» Stored entries
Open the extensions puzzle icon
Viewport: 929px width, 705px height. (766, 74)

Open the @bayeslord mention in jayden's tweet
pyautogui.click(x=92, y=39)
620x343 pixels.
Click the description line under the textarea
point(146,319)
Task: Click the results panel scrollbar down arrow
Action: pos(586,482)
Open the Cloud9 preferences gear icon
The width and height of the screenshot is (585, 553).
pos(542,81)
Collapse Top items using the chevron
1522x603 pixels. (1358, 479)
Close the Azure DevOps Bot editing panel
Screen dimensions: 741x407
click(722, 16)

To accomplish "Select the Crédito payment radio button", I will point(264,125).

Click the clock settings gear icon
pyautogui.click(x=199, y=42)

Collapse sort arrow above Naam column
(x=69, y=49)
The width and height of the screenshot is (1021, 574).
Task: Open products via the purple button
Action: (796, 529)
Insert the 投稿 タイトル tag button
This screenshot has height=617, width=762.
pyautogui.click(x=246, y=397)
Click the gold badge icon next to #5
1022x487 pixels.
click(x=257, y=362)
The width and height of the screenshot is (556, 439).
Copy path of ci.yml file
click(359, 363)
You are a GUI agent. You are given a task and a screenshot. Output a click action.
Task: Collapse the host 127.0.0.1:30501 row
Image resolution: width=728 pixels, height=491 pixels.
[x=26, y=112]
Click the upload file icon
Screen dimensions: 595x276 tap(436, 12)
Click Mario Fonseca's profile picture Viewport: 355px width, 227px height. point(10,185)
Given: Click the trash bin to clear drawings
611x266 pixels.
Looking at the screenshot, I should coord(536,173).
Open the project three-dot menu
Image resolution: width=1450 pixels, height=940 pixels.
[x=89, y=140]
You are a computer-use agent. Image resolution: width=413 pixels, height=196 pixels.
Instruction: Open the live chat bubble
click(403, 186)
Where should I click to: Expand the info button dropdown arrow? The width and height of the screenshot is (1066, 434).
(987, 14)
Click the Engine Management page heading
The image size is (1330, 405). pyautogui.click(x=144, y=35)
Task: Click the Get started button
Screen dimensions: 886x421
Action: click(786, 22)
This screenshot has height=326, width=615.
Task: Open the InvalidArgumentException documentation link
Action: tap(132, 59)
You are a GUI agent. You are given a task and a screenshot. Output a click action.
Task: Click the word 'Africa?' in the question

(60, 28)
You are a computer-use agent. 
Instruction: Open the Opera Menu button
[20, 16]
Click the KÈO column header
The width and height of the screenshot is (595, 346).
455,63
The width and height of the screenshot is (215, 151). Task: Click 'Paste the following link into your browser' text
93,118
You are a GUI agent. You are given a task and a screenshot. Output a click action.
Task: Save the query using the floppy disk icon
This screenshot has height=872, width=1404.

» TASK TO CARRY OUT
Reproduce every line of the material above with no changes at all.

» WRITTEN RESPONSE
Open the extensions puzzle icon
Viewport: 929px width, 705px height. (766, 74)

Open the @bayeslord mention in jayden's tweet
pyautogui.click(x=92, y=39)
620x343 pixels.
Click the description line under the textarea
point(146,319)
Task: Click the results panel scrollbar down arrow
Action: pos(586,482)
Open the Cloud9 preferences gear icon
The width and height of the screenshot is (585, 553).
pos(542,81)
Collapse Top items using the chevron
1522x603 pixels. (1358, 479)
Close the Azure DevOps Bot editing panel
Screen dimensions: 741x407
click(722, 16)

To accomplish "Select the Crédito payment radio button", I will point(264,125).

Click the clock settings gear icon
pyautogui.click(x=199, y=42)

Collapse sort arrow above Naam column
(x=69, y=49)
The width and height of the screenshot is (1021, 574).
Task: Open products via the purple button
Action: (796, 529)
Insert the 投稿 タイトル tag button
This screenshot has height=617, width=762.
pyautogui.click(x=246, y=397)
Click the gold badge icon next to #5
1022x487 pixels.
click(x=257, y=362)
The width and height of the screenshot is (556, 439).
Copy path of ci.yml file
click(359, 363)
You are a GUI agent. You are given a task and a screenshot. Output a click action.
Task: Collapse the host 127.0.0.1:30501 row
Image resolution: width=728 pixels, height=491 pixels.
[x=26, y=112]
Click the upload file icon
Screen dimensions: 595x276 tap(436, 12)
Click Mario Fonseca's profile picture Viewport: 355px width, 227px height. point(10,185)
Given: Click the trash bin to clear drawings
611x266 pixels.
Looking at the screenshot, I should coord(536,173).
Open the project three-dot menu
Image resolution: width=1450 pixels, height=940 pixels.
[x=89, y=140]
You are a computer-use agent. Image resolution: width=413 pixels, height=196 pixels.
Instruction: Open the live chat bubble
click(403, 186)
Where should I click to: Expand the info button dropdown arrow? The width and height of the screenshot is (1066, 434).
(987, 14)
Click the Engine Management page heading
The image size is (1330, 405). pyautogui.click(x=144, y=35)
Task: Click the Get started button
Screen dimensions: 886x421
Action: click(786, 22)
This screenshot has height=326, width=615.
Task: Open the InvalidArgumentException documentation link
Action: tap(132, 59)
You are a GUI agent. You are given a task and a screenshot. Output a click action.
Task: Click the word 'Africa?' in the question

(60, 28)
You are a computer-use agent. 
Instruction: Open the Opera Menu button
[20, 16]
Click the KÈO column header
The width and height of the screenshot is (595, 346).
455,63
The width and height of the screenshot is (215, 151). Task: Click 'Paste the following link into your browser' text
93,118
You are a GUI agent. You are given a task and a screenshot. Output a click action.
Task: Save the query using the floppy disk icon
This screenshot has height=872, width=1404.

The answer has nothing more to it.